Of course, the habit of trusting conclusions derived from systematic observation wasn’t yet established (and isn’t always present today), so Snow’s explanation was dismissed during his own lifetime. And even today, relics of the miasma theory persist in some CAM disciplines, such as homeopathy which views microorganisms as causing disease not through their effects on the body but through changes in the spiritual “vital force” that are then transmitted to offspring; changes called miasms.
Finally, Bryson paints a picture of childhood that is horrific to the eyes of most modern citizens of prosperous industrial nations, but that represents the reality of the overwhelming majority of human history.
Life was full of perils from the moment of conception. For mother and child both, the most dangerous milestone was birth itself. When things went wrong, there was little any midwife or physician could do. Doctors, when called in at all, frequently resorted to treatments that only increased the distress and danger, draining the exhausted mother of blood (on the grounds that it would relax her–then seeing loss of consciousness as proof of success), padding her with blistering poultices or otherwise straining her dwindling reserves of hope and energy.
Such therapies were not employed because doctors were callous or stupid, but because they had only the authority of their mentors and the evidence of their own experience to guide them, and these things made such treatments look as though they were working even when they were killing the patient.
It is frequently claimed that among children in the pre-modern age, “one third died in their first year of life, and half failed to reach their fifth birthday.” Bryson discusses some more scientific statistics that suggest,
infant mortality was not quite as bad as figures now generally cites would encourage us to suppose. [In one city with detailed records], slightly over a quarter of babies died in their first year, and 44 percent were dead by their seventh birthday…Not until seventeen years had passed did the proportion of deaths…reach 50 percent.

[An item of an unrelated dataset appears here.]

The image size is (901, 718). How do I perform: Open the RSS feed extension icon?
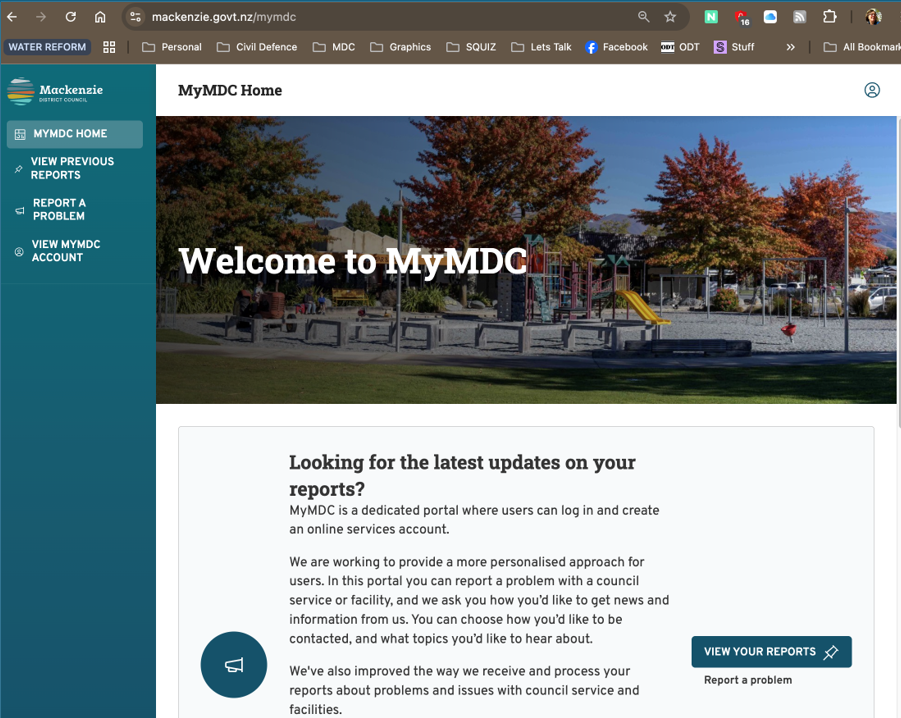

When the most optimistic figures show 25% of infants dead by 1 year, 44% by 7 years, and 50% dead before what we now consider to be adulthood, it is a powerful statement about how dramatically the scientific method, applied to sanitation, nutrition, and healthcare, has changed the world as nothing before it ever did.
It is a cliché to say that those who are ignorant of the past are doomed to repeat it, but it is an apt and applicable cliché when it comes to much of modern unscientific medical theory and practice. The history of medicine has a lot to teach us about the dangers of relying on intuition, tradition, authority, anecdote, and personal experience in trying to understand and influence health and disease. And the dramatic impact of scientific methods on the well being of humankind is impossible to properly appreciate without an understanding of how people suffered before the advent of scientific medicine, and how ineffectual most approaches to understanding and relieving this suffering were in pre-scientific times. Winston Churchill is credited with saying, more or less, “Democracy is the worst possible system of government, except for all the others that have been tried.” The same is very much true of science and science-based medicine. It is full of flaws and shortcomings and is thoroughly imperfect. Yet it is far more effective than anything else we’ve ever tried, and history can teach us this.
Most of Bryson’s book is not about health and disease, or even science, but the myriad aspects of domestic life that we tend to take for granted. Whether or not one is interested in the history of medicine, it is a worthwhile book to read.